L'ambition de Morfo ? Restaurer les écosystèmes forestiers à grande échelle, en utilisant notamment des drones pour venir planter rapidement des capsules de semences. Et d’ici à la fin de l’année 2023, la startup aura déjà reforesté plus de 600 hectares, soit 800 terrains de football. D’après l’ONU, il faudrait pourtant réussir à restaurer 1 milliard d’hectares de forêt d’ici à 2030 pour répondre à l’urgence climatique. Au rythme actuel, seulement 5 % de l'objectif serait atteint.
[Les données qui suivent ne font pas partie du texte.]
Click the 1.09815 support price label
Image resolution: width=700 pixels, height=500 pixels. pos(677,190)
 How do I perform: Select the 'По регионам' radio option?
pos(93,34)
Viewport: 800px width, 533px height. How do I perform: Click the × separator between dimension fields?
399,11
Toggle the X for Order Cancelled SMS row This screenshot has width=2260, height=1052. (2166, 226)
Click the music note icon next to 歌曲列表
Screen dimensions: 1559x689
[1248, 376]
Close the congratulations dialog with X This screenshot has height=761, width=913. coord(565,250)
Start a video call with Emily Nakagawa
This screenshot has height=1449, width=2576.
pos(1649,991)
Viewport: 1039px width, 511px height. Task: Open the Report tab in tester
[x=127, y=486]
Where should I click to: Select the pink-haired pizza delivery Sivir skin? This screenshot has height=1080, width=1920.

Morfo se donne donc pour mission de faire passer à l’échelle la reforestation.

Hugo et Pascal Asselin sont frères et habitent en Guyane française où leur père travaillait à la mine. Pascal avait lancé une startup dans les Legaltech et Hugo a suivi son père dans une société minière, où il se chargeait de la fermeture des mines et de la réhabilitation des sols. C’est là qu’il découvre les enjeux et la difficulté de restaurer les écosystèmes. Les deux frères rencontrent alors Adrien Pages, un entrepreneur qui avait déjà lancé une entreprise développant une alternative aux matières plastiques pour réaliser les emballages. Il trouve que l’activité n’apporte pas un impact suffisant et cherche son nouveau challenge. Ensemble, ils imaginent ce projet de reforestation par drones.

« L’idée paraissait un peu lunaire, reconnaît Adrien Pages, CEO de Morfo. On l’a soumise à des scientifiques en France et notamment auprès de l’IRD (l'institut de recherche pour le développement) et du CIRAD (centre de coopération internationale en recherche agronomique pour le développement). Ils ont validé l’idée et on a lancé une première collaboration de recherche avec eux. On était en mai 2021. Il s’agit d’ailleurs d’un point qui nous différencie beaucoup : on a une relation très forte avec la recherche publique qui a été hyper bénéfique en nous donnant une crédibilité, une confiance, mais aussi une accélération. ».

Multiplier les validations en peu de temps

Les choses vont en effet très vite pour les trois jeunes entrepreneurs puisqu'en janvier 2022, huit mois plus tard, ils se retrouvent sur une mine de Guyane avec leur premier prototype fonctionnel pour planter les premières graines. Ce même mois, ils signent leur premier client pour un projet au Gabon. Quelques mois plus tard, la startup intègre Agoranov, l’incubateur sciences et tech de Paris. Moins d’un an après sa création, Morfo a donc réussi à recueillir une validation scientifique, commerciale et du marché. Une nouvelle validation arrivera en novembre 2022 avec une levée de 4 millions d’euros auprès de Demeter, Raise Ventures, AFI Ventures (Ventech), TeamPact Ventures et des business angels.

Morfo est ainsi dans une position assez unique. En effet, une entreprise deeptech va généralement passer ses cinq premières années à faire de la recherche avant de déployer sa solution. Les trois cofondateurs ressentaient pourtant l’urgence, pas simplement climatique, mais de se confronter au marché. L’équipe compte donc 22 collaborateurs et a signé des clients de plusieurs centaines de milliers d’euros (voire de quelques millions d’euros).

Une croissance qui les a amenés à ouvrir un bureau au Brésil où la traction était particulièrement forte auprès de l’industrie minière. En effet, les clients sont majoritairement de cette industrie aujourd’hui mais pourraient rapidement se diversifier. « On est sur des temps commerciaux qui peuvent monter jusqu’à douze ou dix-huit mois, explique Adrien Pages. Et nous avons deux ans d’existence. Nous avançons donc avec des collectivités publiques, des États, mais aussi des entreprises de l’agroalimentaire. L’objectif, c’est de diversifier énormément parce que le besoin de reforestation est vraiment global ! ».

L’heure du passage à l’échelle

Et Morfo voit les choses en très grand avec l’ambition d’être l’acteur qui permettra vraiment le passage à l’échelle d’une reforestation de qualité. L’enjeu n’est en effet pas seulement de planter des arbres à tour de bras puisqu’il faut proposer une grande variété des essences pour favoriser le retour d’écosystèmes diversifié qui en permettra la résilience.

La startup vise ainsi un impact sur le long terme, utilisant les nombreux travaux de recherches pour sélectionner les arbres qui vont encore s’épanouir dans quarante ans, même si le climat fait un bond de 4°C. « On souhaite reforester l’équivalent de la surface de l’Allemagne et de l’Espagne d’ici à 2050, explique Adrien Pages avec simplicité. Cela commencera à avoir un vrai impact à l’échelle du globe. Mais même si on y arrive, ce ne sera toujours pas suffisant et il faudra que d’autres boîtes s’y mettent. ». La taille du problème est gigantesque, mais celle de l’ambition des cofondateurs de Morfo l’est tout autant.